Substituted oxidole derivatives as protein tyrosine and as protein serine/threonine kinase inhibitors

Assignee

• SmithKline Beecham Limited · US

Inventors

• Stephen Thomas Davis · Durham, US
• Scott Howard Dickerson · Chapel Hill, US
• Philip Anthony Harris · Raleigh, US
• Robert Neil Hunter, III · Boston, US
• Lee Frederick Kuyper · Durham, US
• Karen Elizabeth Lackey · Durham, US
• Michael Joseph Luzzio · Noank, US
• James Marvin Veal · Apex, US
• Duncan Walker · Boulder, US

Key dates

Classification

• Technology area (CPC C)Chemistry; Metallurgy
• CPC primaryC07D513/04
• WIPO fieldOrganic fine chemistry
• WIPO sectorChemistry

Abstract

The present invention relates generally to novel substituted oxindole compounds and compositions. Such compounds and compositions have utility as pharmacological agents in treating diseases or conditions alleviated by the inhibition or antagonism of protein kinase activated signalling pathways.
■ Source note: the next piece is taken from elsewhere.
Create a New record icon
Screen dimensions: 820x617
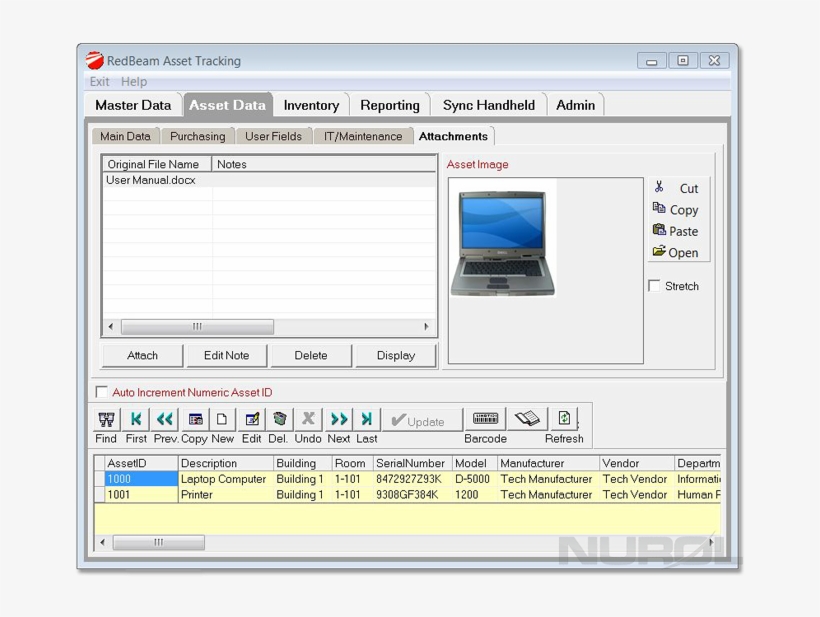click(x=222, y=420)
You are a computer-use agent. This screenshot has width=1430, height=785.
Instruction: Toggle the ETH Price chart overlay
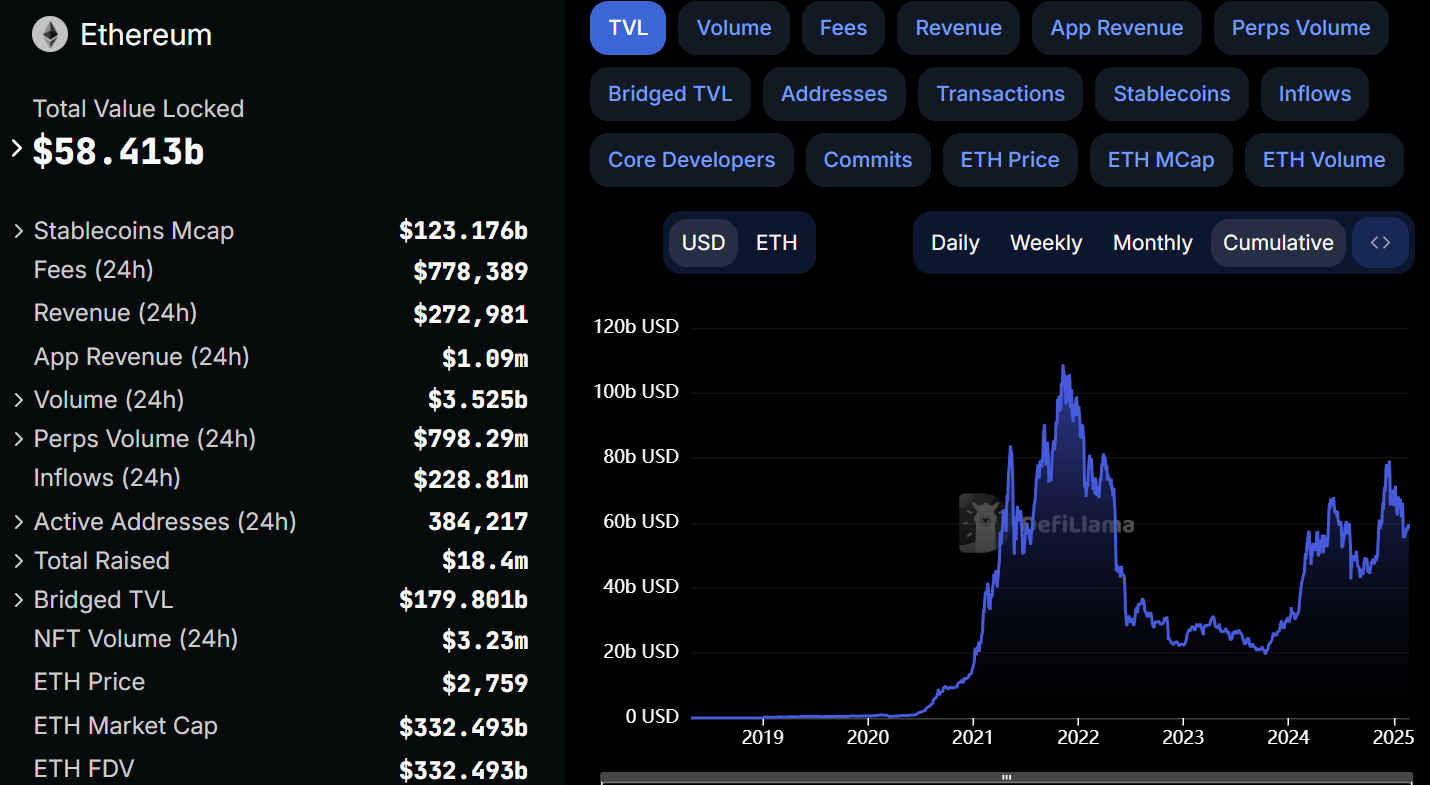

In particular, the present invention relates to a series of substituted oxindole compounds, which exhibit protein tyrosine kinase and protein serine/threonine kinase inhibition, and which are useful in inhibiting tumor growth via inhibition of such kinases as well as protecting a patient undergoing chemotherapy from chemotherapy induced alopecia.